Fair Russia wants protest vote to be returned
Mironov, the party's informal leader and former Federation Council Speaker, and Levichev, Fair Russia's chairman, believe that a number of federal laws on elections should be amended and the option of a protest vote should be returned to the people.
The idea initiated by the United Russia party to remove the “against all” option from the ballots was instituted back in 2006.
According to Fair Russia’s leaders, since the option was removed from the ballot, voter turnout has been lower than it was before, the party's press service says in a statement published on the party’s official website. To a large extent, this has happened because citizens who did not want to support any party or candidate had no vehicle through which to voice their position, and therefore no motivation for voting, believes the authors of the legislation.
That makes voting less democratic, thereby reducing the level of legitimacy of the elected bodies and candidates. In addition, the lack of a protest vote “limits to some decree citizens' electoral rights”. Fair Russia believes that the restoration of the “against all” choice would provide for higher voter turnout, and also inform the responsible attitude the authorities should take “towards a significant part of our society”.
Mironov has long been pushing for the idea. Earlier in June, he called on President Dmitry Medvedev to again give Russians the option to vote against all the candidates in elections.
“People with full citizenship want to express their point of view, and now we are depriving them of this right," he said during a meeting with the head of state, cited RIA Novosti. Mironov added that the “against all” column was a "barometer of society's well-being."
Whether the ruling party and the president support the initiative put forward by the Fair Russia is yet to be seen. However, as the country nears the State Duma elections set for December of this year, which will be followed by the presidential election in March, a number of changes in electoral law have already been introduced.
Earlier this month, Russia’s lower house approved a draft law on lowering the vote threshold by two per cent for federal parliamentary elections. This means that to get into the Duma, a party would need five per cent of the votes instead of seven. In fact, the bill merely represents a return to the norms that existed in 1993-2003. After the threshold was increased under Vladimir Putin's presidency, only four parties managed to get seats in the parliament during the 2007 elections. Even if the bill is adopted before the December vote, it would still apply only to the next series of elections which will be held in 2016.

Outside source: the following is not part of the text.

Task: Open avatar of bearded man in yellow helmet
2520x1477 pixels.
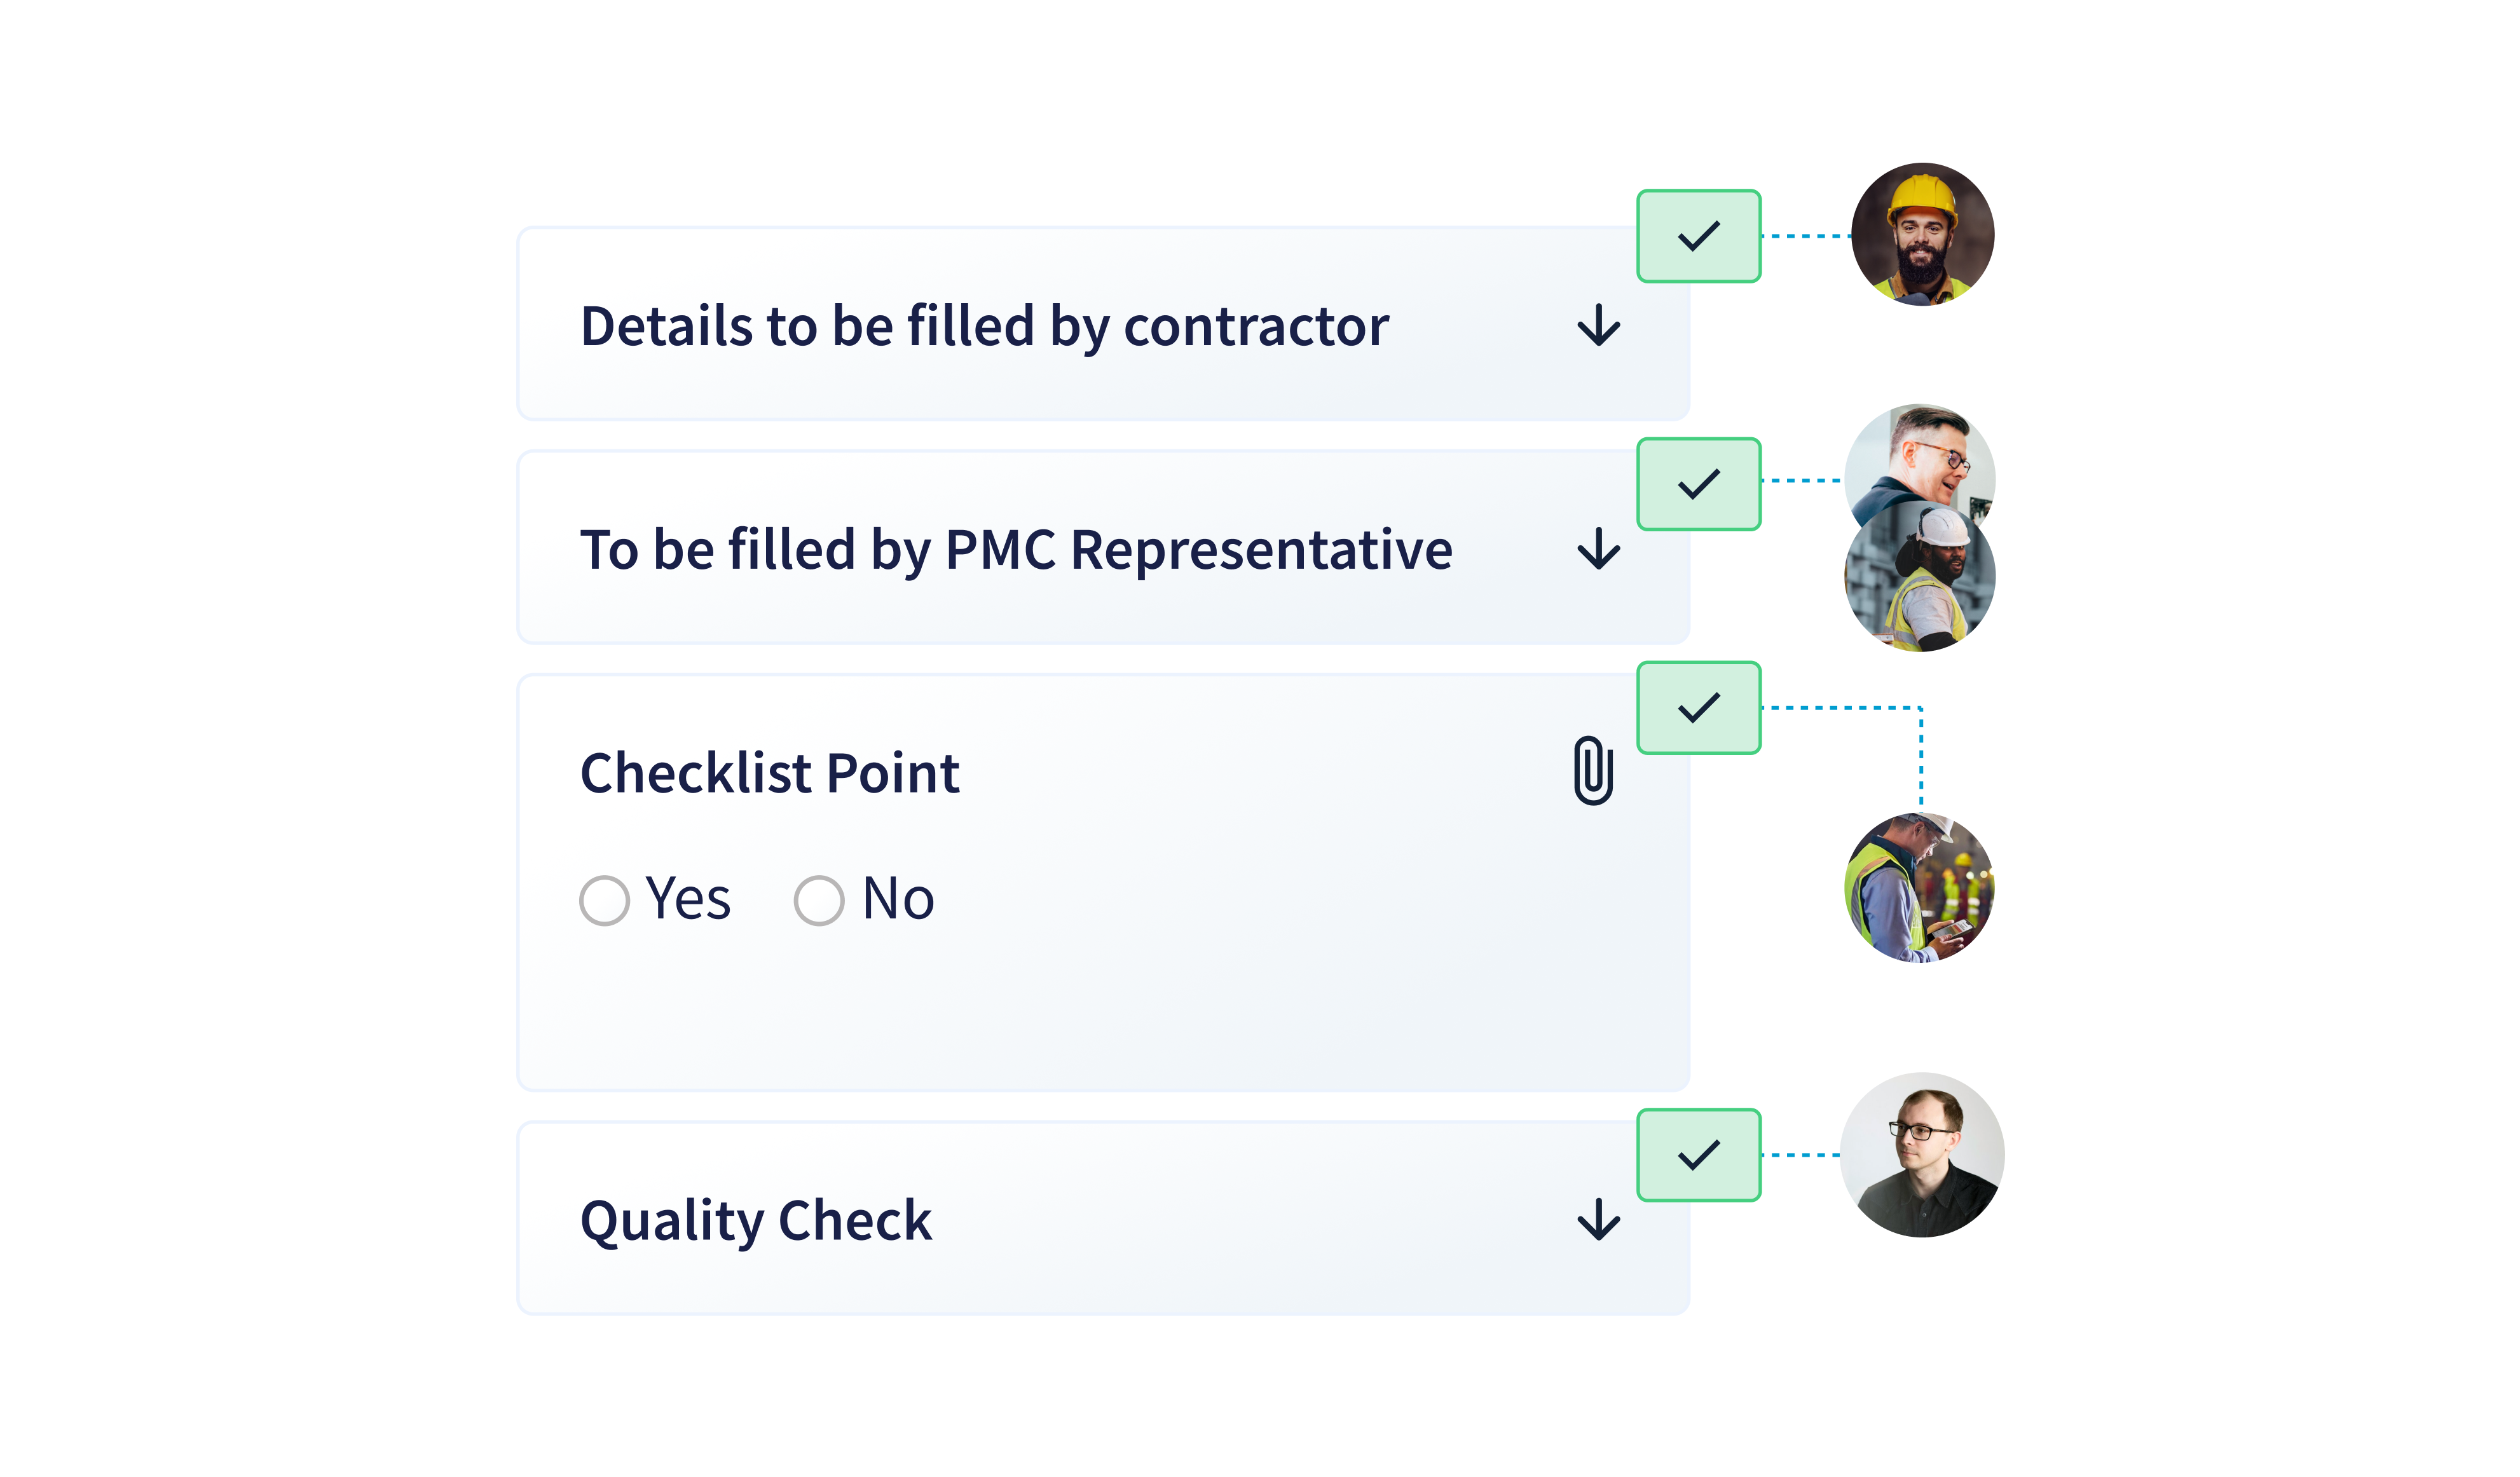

On July 12, during a meeting with leaders from those parties represented in the lower house, Medvedev promised to further improve electoral laws and expressed hope that the December elections will be open and honest.
“In late June, I submitted a bill to the State Duma that provides for the lowering of the election threshold in the lower house to five percent. But I want to tell you that, most probably, my recommendations in this field will not be limited to this move only,” he said.